Allah memberitakan bahwa karena cintanya yang amat sangat kepada harta dunia manusia menjadi bakhil.
وَإِنَّهُ لِحُبِّ الْخَيْرِ لَشَدِيدٌ
“Dan sesungguhnya dia sangat bakhil karena cintanya kepada harta.”
(QS. Al-’Aadiyaat: 8)
Sebagian ahli tafsir menerangkan bahwa maksud ayat ini ialah: manusia itu sangat kuat cintanya kepada harta sehingga ia menjadi bakhil.
Padahal bakhil alias kikir itu merupakan sifat jelek dan syaitan selalu menakut-nakuti manusia dengan kemiskinan dan menyuruhnya untuk berbuat kikir.
الشَّيْطَانُ يَعِدُكُمُ الْفَقْرَ وَيَأْمُرُكُمْ بِالْفَحْشَاءِ وَاللَّهُ يَعِدُكُمْ مَغْفِرَةً مِنْهُ وَفَضْلا وَاللَّهُ وَاسِعٌ عَلِيمٌ
“Syaitan menjanjikan (menakut-nakuti) kamu dengan kemiskinan dan menyuruh kamu berbuat kejahatan (kikir); sedang Allah menjadikan untukmu ampunan daripada-Nya dan karunia, dan Allah Maha Luas (karunia-Nya) lagi Maha Mengatahui.”
(QS. Al-Baqarah: 268).
Di dunia ini orang kikir dibenci oleh orang lain, bahkan oleh teman dan anggota keluarganya sendiri.
Islam mengajarkan kepada manusia untuk lebih mencintai akhirat dengan menegaskan bahwa kehidupan akhirat itu lebih baik dari pada dunia.
وَلَلآخِرَةُ خَيْرٌ لَكَ مِنَ الأولَى
“Dan sesungguhnya hari kemudian itu lebih baik bagimu daripada yang sekarang.”
(QS. Adl-Dluha: 4).
وَٱلۡأٓخِرَةُ خَيۡرٞ وَأَبۡقَىٰٓ
“Sedang kehidupan akhirat adalah lebih baik dan lebih kekal.”
(QS. Al-A'laa : 17).
Sedangkan kehidupan dunia itu tiada lain hanya permainan dan sendau gurau belaka.
وَمَا الْحَيَاةُ الدُّنْيَا إِلا لَعِبٌ وَلَهْوٌ وَلَلدَّارُ الآخِرَةُ خَيْرٌ لِلَّذِينَ يَتَّقُونَ أَفَلا تَعْقِلُونَ
“Dan tiadalah kehidupan dunia ini, selain dari main-main dan senda gurau belaka, dan sungguh kampung akhirat itu lebih baik bagi orang-orang yang bertaqwa.
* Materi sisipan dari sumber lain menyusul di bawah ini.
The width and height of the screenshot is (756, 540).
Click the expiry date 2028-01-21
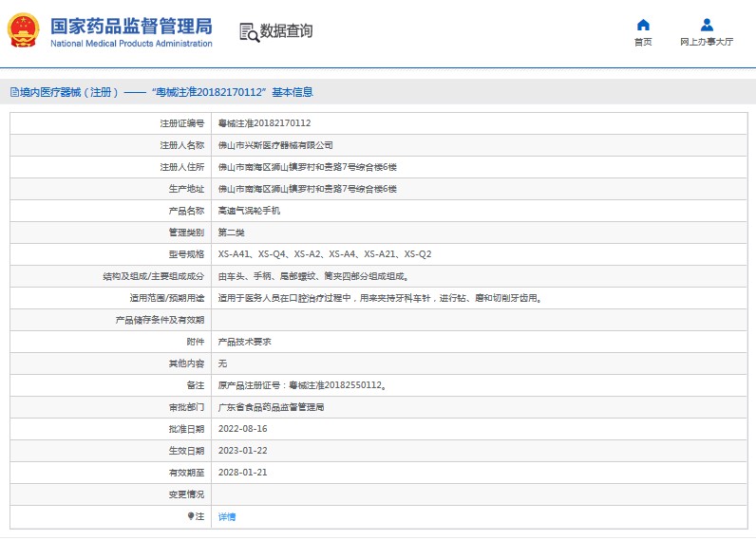(x=242, y=473)
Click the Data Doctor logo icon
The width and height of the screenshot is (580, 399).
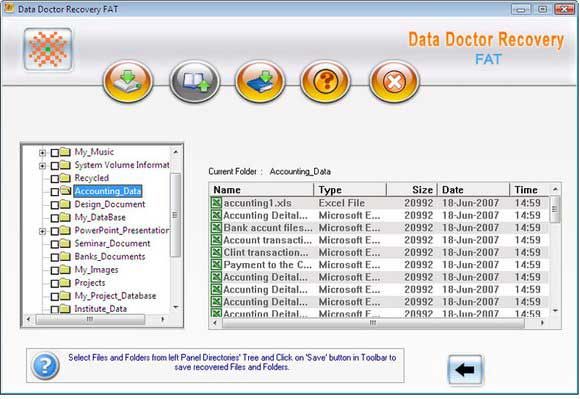click(48, 49)
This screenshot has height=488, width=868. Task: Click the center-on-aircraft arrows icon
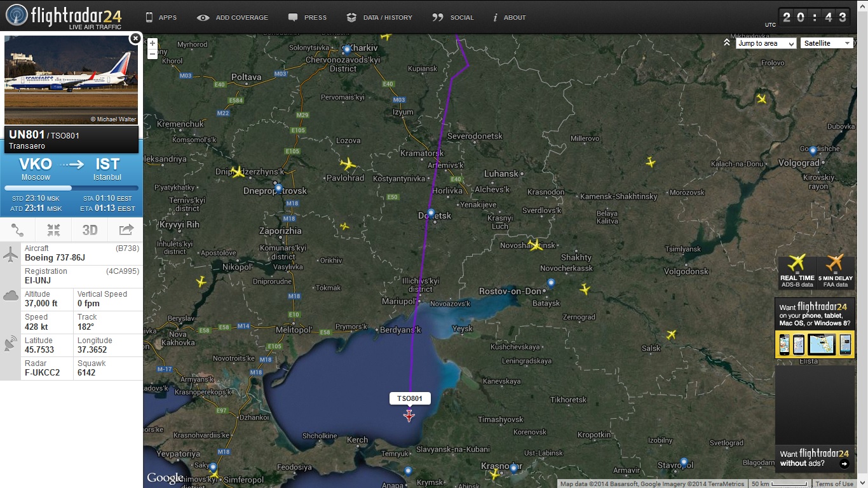point(53,230)
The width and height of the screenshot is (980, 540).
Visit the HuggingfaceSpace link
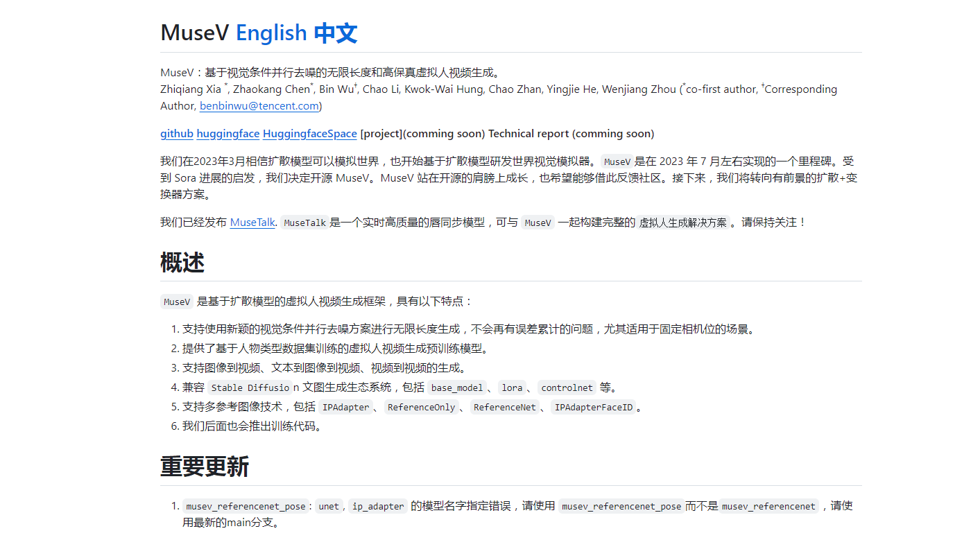[x=309, y=133]
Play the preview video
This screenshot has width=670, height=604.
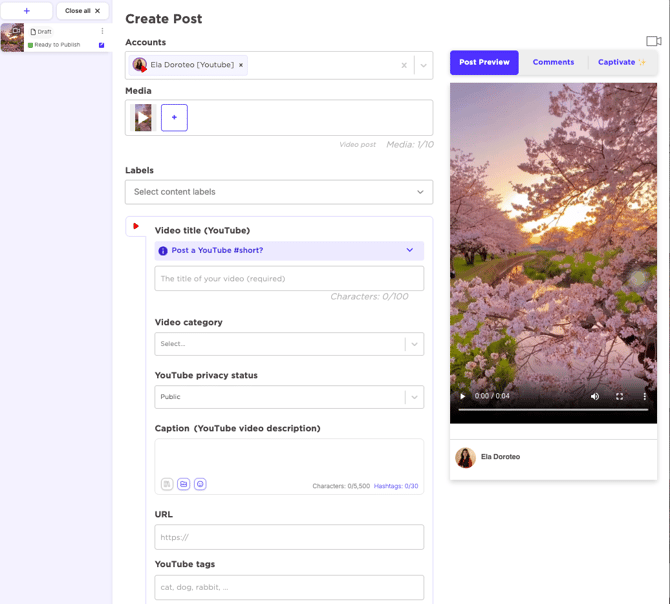tap(463, 396)
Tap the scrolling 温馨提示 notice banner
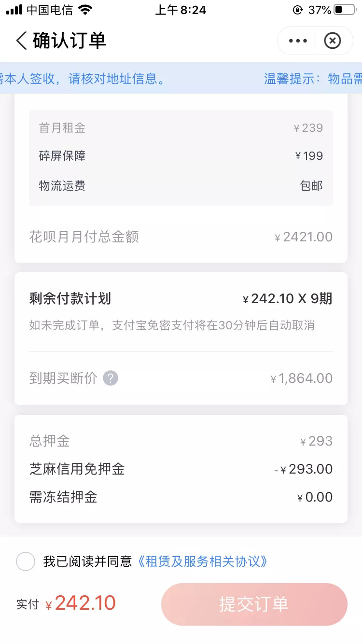The height and width of the screenshot is (644, 362). (x=181, y=78)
Maka tidakkah kamu memahaminya?”
(QS. Al-An’am: 32).
Maksudnya: kesenangan-kesenangan duniawi itu hanya sebentar dan tidak kekal, janganlah orang terperdaya dengan kesenangan-kesenangan dunia, serta lalai dari memperhatikan urusan akhirat.
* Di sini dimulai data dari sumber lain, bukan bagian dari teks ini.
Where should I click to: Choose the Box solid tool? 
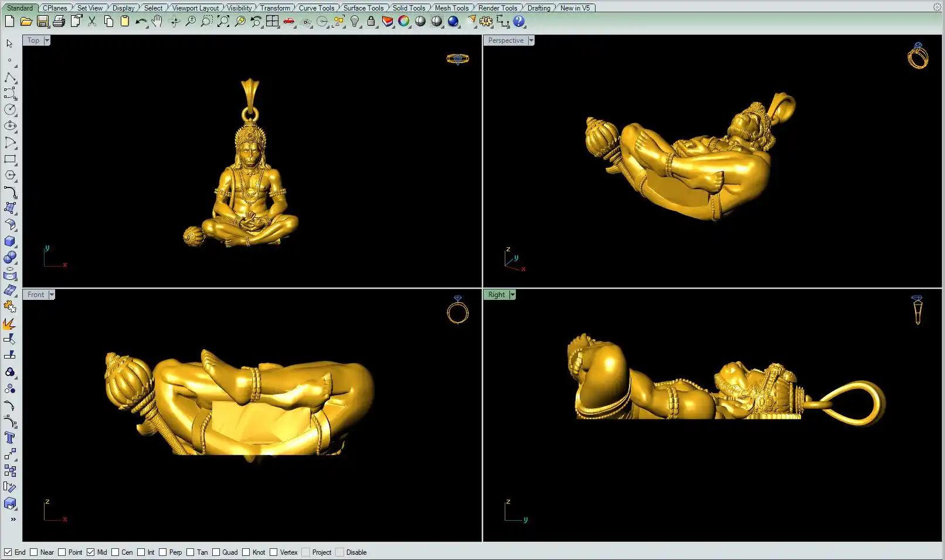[10, 241]
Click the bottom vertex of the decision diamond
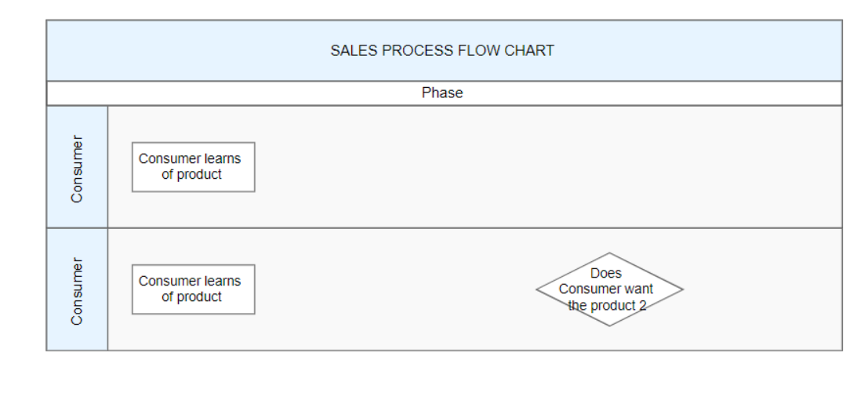The height and width of the screenshot is (400, 868). [609, 325]
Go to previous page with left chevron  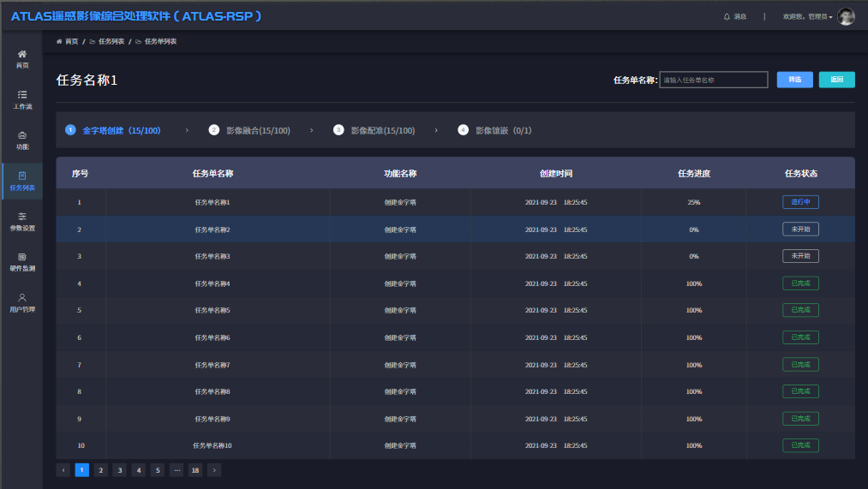click(63, 469)
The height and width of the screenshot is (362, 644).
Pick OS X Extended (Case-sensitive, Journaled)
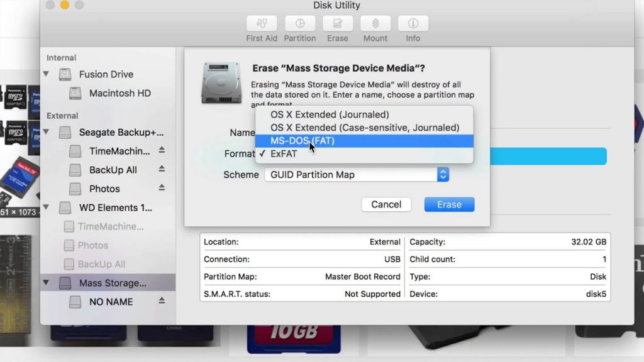[365, 128]
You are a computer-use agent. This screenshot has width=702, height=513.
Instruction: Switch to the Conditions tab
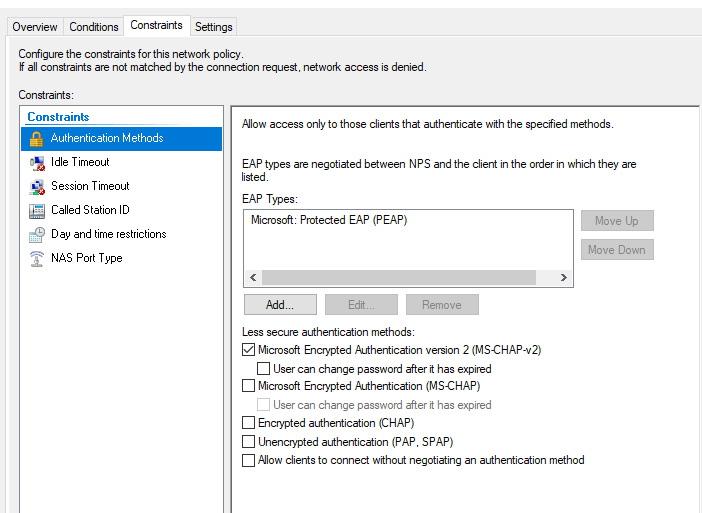click(x=94, y=27)
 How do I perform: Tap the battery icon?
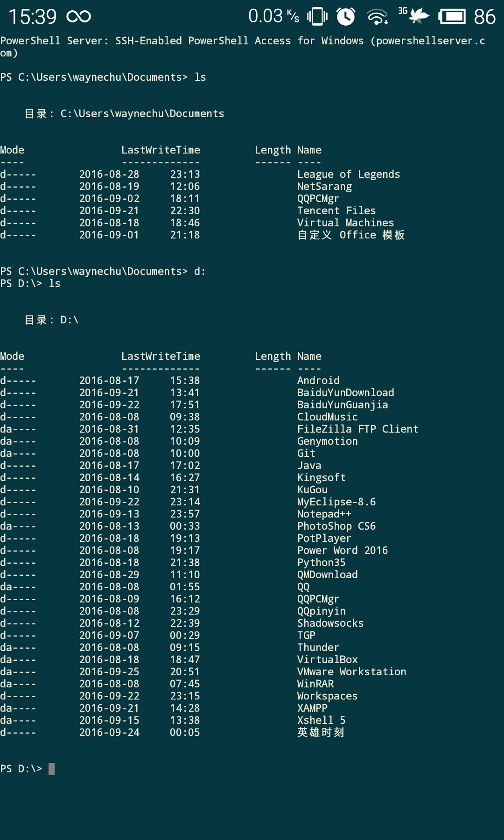(452, 17)
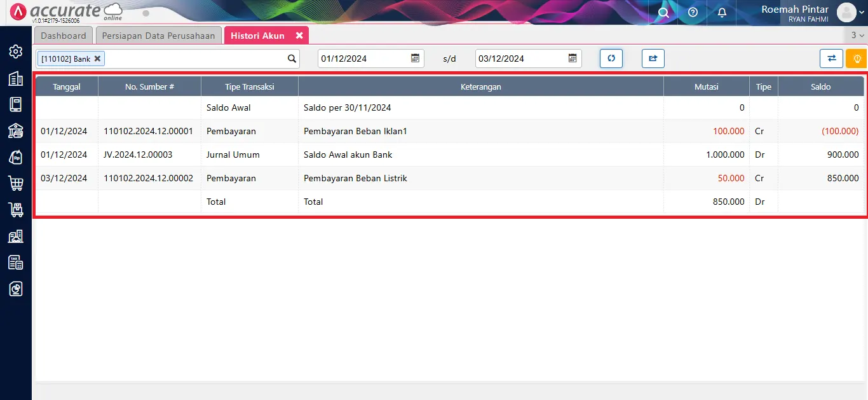Open the Purchase shopping cart icon
Screen dimensions: 868x400
coord(16,183)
Rasulullah SAW sendiri memberikan contoh langsung bagaimana cara untuk lebih mencintai akhirat dari pada dunia. Meskipun beliau menjadi kepala negara yang disegani dunia tetapi beliau hidup dengan sederhana, tidak pernah membangun istana dan menumpuk harta. Rampasan perang yang tidak ternilai jumlahnya semasa hidup beliau, semua dibagikan kepada umatnya, tidak beliau sisakan sedikitpun sebagai harta warisan.
Di mata sahabat beliau memberi sesuatu kepada sahabat seolah tidak takut miskin dan memang beliau tidak pernah takut. Bahkan kedermawanan beliau di bulan Ramadlan seperti ini digambarkan seperti angin yang berhembus.
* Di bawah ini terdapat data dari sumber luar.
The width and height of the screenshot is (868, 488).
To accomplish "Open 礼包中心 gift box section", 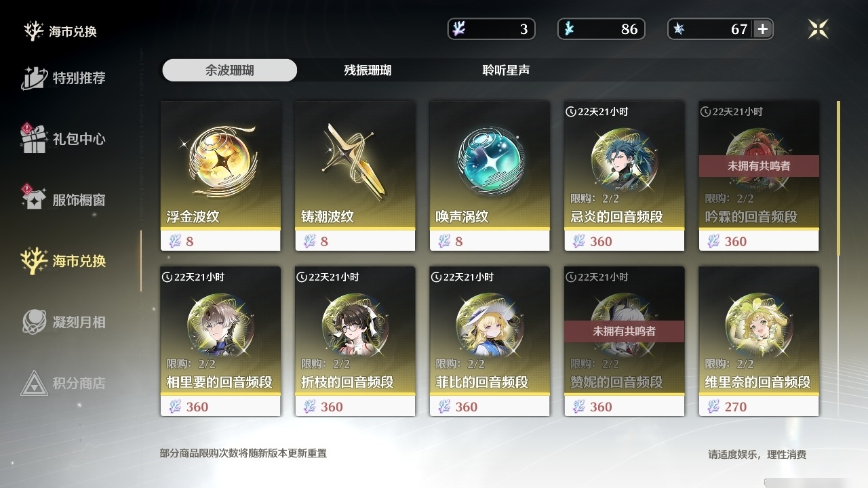I will pyautogui.click(x=64, y=138).

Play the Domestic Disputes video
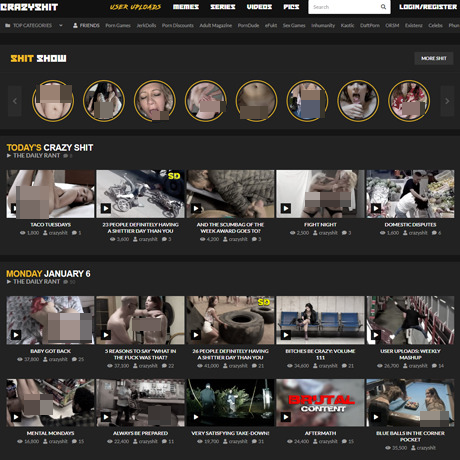point(376,208)
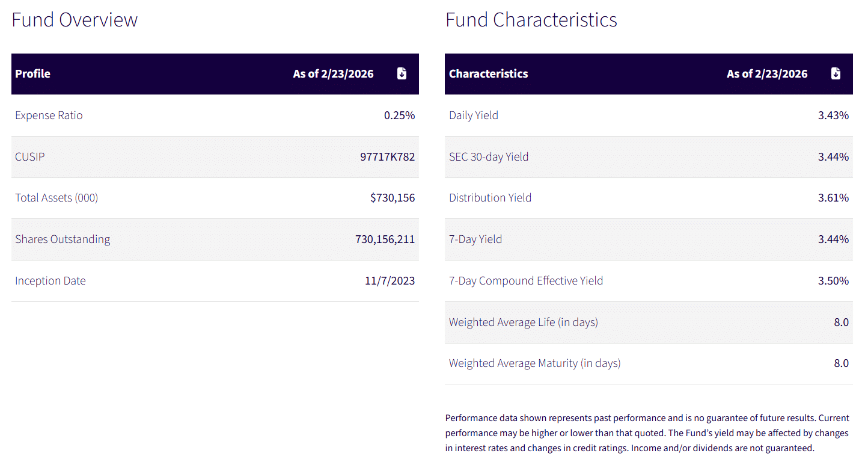The width and height of the screenshot is (868, 456).
Task: Click the Fund Overview heading
Action: tap(75, 20)

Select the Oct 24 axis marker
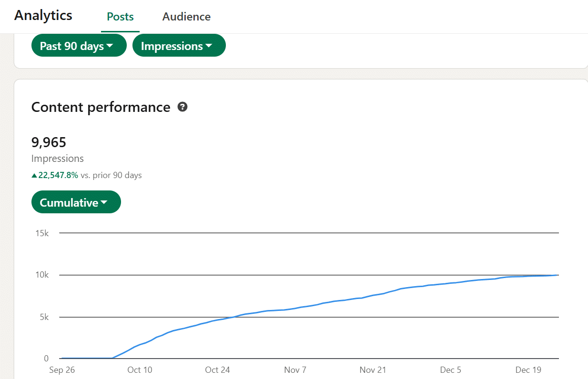pyautogui.click(x=217, y=370)
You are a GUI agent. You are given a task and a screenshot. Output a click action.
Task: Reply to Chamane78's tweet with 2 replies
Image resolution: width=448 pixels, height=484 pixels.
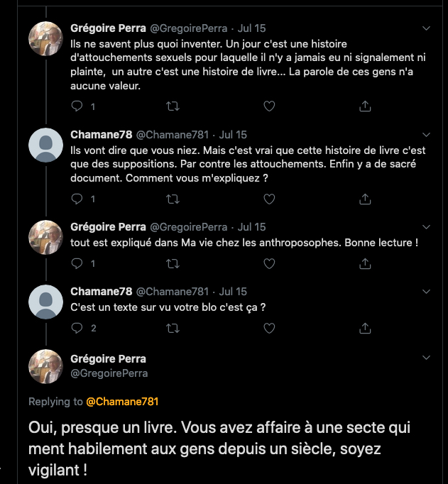coord(78,328)
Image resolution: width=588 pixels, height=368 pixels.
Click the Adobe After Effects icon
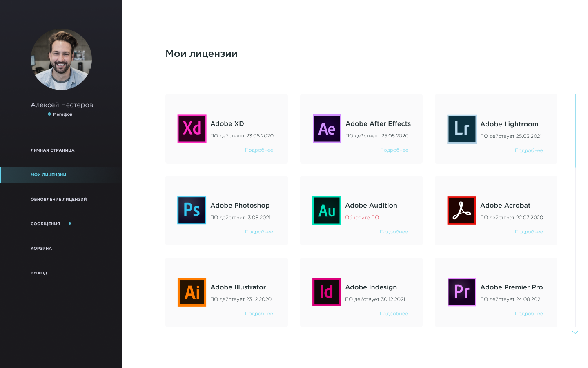pyautogui.click(x=327, y=129)
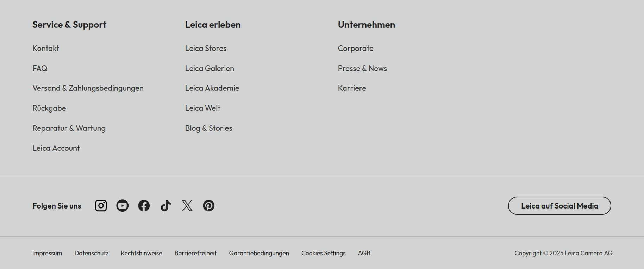Click the X (Twitter) icon

187,206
Maka wajar kalau para sahabat yang berada di bawah asuhan beliau menjadi manusia-manusia yang lebih mencintai akhirat dari pada dunia, menjadi manusia-manusia yang dermawan. Abu Bakar Ash-Shiddiq, ‘Utsman bin ‘Affan, dan Abdurrahman bin ‘Auf merupakan beberapa sosok sahabat yang terkenal karena kedermawanan mereka.
Orang yang dermawan akan dicintai oleh keluarga, kerabat, sahabat, tetangga dan siapapun yang bersinggungan dengannya. Kedermawanan sangat bermanfaat untuk merajut hubungan hati sesama manusia, termasuk hubungan hati antara juru dakwah dengan sasaran dakwah.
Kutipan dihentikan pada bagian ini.